Dataset entries
--------------------
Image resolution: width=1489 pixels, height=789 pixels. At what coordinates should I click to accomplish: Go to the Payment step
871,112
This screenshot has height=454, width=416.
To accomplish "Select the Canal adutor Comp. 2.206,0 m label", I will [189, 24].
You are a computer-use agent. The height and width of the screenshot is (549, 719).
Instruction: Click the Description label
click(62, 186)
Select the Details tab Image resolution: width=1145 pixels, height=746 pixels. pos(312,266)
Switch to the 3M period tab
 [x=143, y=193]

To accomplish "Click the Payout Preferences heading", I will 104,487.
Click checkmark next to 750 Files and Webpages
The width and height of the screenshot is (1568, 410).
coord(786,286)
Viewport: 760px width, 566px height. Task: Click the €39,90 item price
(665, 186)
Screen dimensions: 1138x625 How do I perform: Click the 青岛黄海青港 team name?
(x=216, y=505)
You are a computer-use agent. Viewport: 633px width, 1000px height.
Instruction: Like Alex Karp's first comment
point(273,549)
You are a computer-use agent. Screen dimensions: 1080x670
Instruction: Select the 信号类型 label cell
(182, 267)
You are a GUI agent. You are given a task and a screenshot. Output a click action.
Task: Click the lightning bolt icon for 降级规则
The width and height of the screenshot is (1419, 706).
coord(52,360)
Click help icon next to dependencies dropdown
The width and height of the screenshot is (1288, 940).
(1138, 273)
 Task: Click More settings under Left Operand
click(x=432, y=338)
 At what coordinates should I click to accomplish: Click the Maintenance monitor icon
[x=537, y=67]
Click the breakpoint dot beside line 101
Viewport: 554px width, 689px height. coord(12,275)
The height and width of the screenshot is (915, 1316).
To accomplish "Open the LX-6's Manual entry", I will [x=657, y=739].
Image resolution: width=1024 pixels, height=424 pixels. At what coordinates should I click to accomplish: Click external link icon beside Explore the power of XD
--------------------
[Work instruction]
Exactly as given, restate all the lines above.

[Exercise result]
Image resolution: width=1489 pixels, height=789 pixels. At what coordinates should I click to accomplish: Go to the Payment step
871,112
This screenshot has height=454, width=416.
To accomplish "Select the Canal adutor Comp. 2.206,0 m label", I will [189, 24].
You are a computer-use agent. The height and width of the screenshot is (549, 719).
Instruction: Click the Description label
click(62, 186)
Select the Details tab Image resolution: width=1145 pixels, height=746 pixels. pos(312,266)
Switch to the 3M period tab
 [x=143, y=193]

To accomplish "Click the Payout Preferences heading", I will 104,487.
Click checkmark next to 750 Files and Webpages
The width and height of the screenshot is (1568, 410).
coord(786,286)
Viewport: 760px width, 566px height. Task: Click the €39,90 item price
(665, 186)
Screen dimensions: 1138x625 How do I perform: Click the 青岛黄海青港 team name?
(x=216, y=505)
You are a computer-use agent. Viewport: 633px width, 1000px height.
Instruction: Like Alex Karp's first comment
point(273,549)
You are a computer-use agent. Screen dimensions: 1080x670
Instruction: Select the 信号类型 label cell
(182, 267)
You are a GUI agent. You are given a task and a screenshot. Output a click action.
Task: Click the lightning bolt icon for 降级规则
The width and height of the screenshot is (1419, 706).
coord(52,360)
Click help icon next to dependencies dropdown
The width and height of the screenshot is (1288, 940).
(1138, 273)
 Task: Click More settings under Left Operand
click(x=432, y=338)
 At what coordinates should I click to accomplish: Click the Maintenance monitor icon
[x=537, y=67]
Click the breakpoint dot beside line 101
Viewport: 554px width, 689px height. coord(12,275)
The height and width of the screenshot is (915, 1316).
To accomplish "Open the LX-6's Manual entry", I will [x=657, y=739].
Image resolution: width=1024 pixels, height=424 pixels. At what coordinates should I click to accomplish: Click external link icon beside Explore the power of XD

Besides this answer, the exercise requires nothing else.